Aguiar Branco foi, desta vez, o primeiro a falar. E começou a falar como «líder parlamentar» para
defender a honra da «sua» bancada, após os deputados da Assembleia da República terem sido acusados de pouco fazer para responder
a Teixeira dos Santos, quando usou a expressão «jobs for the boys».
Encaminhado pela emoção da defesa da honra, regressou
o candidato, que deixou uma garantia: «Comigo a presidente o PSD vai, de imediato, apoiar a recandidatura de Cavaco Silva
à Presidência da República».
Foi depois a vez de Paulo Rangel subir ao «palco» e dizer que «pedir uma nova maioria absoluta não é um sonho, está
ao alcance» do PSD. Mas o eurodeputado foi mais longe e propôs conquistar o desejo desde Sá Carneiro: «Um governo, uma maioria
e um presidente». Elogiou os seus adversários «pelo seu percurso no partido até hoje» e pela «forma como se comportaram na
campanha».
O terceiro a fazer a intervenção final foi Castanheira Barros, mas a «nova posição» não melhorou a atenção dos militantes ao seu discurso.

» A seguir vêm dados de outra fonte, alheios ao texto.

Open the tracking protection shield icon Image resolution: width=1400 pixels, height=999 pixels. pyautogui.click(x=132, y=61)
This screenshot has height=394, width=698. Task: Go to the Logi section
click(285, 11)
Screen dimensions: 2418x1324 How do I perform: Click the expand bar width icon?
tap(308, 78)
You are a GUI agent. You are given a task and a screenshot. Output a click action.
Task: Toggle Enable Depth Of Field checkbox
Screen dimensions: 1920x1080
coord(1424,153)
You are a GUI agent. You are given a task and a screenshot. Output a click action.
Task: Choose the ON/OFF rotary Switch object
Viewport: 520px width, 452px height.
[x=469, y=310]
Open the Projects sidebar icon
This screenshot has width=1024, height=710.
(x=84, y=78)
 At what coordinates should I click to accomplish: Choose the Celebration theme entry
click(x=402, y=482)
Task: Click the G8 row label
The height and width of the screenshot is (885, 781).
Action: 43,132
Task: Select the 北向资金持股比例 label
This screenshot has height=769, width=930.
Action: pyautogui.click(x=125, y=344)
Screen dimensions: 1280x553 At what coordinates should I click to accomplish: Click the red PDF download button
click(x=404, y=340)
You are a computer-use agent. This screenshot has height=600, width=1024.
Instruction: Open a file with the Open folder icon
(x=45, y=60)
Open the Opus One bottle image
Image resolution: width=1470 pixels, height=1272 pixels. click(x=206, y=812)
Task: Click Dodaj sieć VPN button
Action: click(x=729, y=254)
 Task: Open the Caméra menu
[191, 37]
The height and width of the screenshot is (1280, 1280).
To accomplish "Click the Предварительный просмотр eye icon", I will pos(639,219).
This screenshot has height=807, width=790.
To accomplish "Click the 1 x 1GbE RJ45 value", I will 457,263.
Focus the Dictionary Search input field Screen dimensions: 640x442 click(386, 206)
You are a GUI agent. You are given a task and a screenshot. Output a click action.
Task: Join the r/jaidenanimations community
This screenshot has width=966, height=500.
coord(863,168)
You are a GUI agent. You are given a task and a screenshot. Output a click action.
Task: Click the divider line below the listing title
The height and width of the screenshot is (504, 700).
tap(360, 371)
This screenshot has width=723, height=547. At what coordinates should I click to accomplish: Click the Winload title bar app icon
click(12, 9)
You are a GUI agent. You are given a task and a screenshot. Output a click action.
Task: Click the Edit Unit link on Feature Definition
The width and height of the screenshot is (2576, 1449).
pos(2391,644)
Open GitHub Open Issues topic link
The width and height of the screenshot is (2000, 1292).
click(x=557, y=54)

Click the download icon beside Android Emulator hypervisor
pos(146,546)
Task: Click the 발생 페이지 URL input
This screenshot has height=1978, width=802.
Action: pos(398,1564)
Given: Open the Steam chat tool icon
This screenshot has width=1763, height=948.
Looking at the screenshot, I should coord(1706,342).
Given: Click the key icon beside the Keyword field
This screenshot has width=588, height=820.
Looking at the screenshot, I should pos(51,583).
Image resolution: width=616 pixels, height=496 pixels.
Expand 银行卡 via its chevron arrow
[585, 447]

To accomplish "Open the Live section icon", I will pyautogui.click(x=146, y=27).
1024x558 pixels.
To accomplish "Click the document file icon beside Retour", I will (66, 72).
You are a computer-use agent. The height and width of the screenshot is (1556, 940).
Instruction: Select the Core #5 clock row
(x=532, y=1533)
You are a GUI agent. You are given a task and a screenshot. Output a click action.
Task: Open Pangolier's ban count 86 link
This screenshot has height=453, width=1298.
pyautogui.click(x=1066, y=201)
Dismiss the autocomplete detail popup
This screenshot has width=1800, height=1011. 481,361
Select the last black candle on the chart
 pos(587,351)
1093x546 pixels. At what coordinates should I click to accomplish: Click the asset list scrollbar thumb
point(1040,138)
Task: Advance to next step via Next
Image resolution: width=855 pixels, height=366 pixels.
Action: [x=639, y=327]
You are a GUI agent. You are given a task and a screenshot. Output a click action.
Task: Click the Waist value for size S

Insistiu na questão do ambiente e no papel «verde» necessário para o futuro, mas os militantes só queriam «laranja».
Por
fim, e de novo, com direito «ao final» Pedro Passos Coelho. Disse que «o que é importante não é derrotar o PS e Sócrates, mas mostrar
que o PSD tem um projecto que o país valoriza» e desafiou o Governo a adiar a votação do PEC para o discutir com o novo líder
laranja.
Ao contrário dos adversários, Passos Coelho não declarou apoio a Cavaco Silva.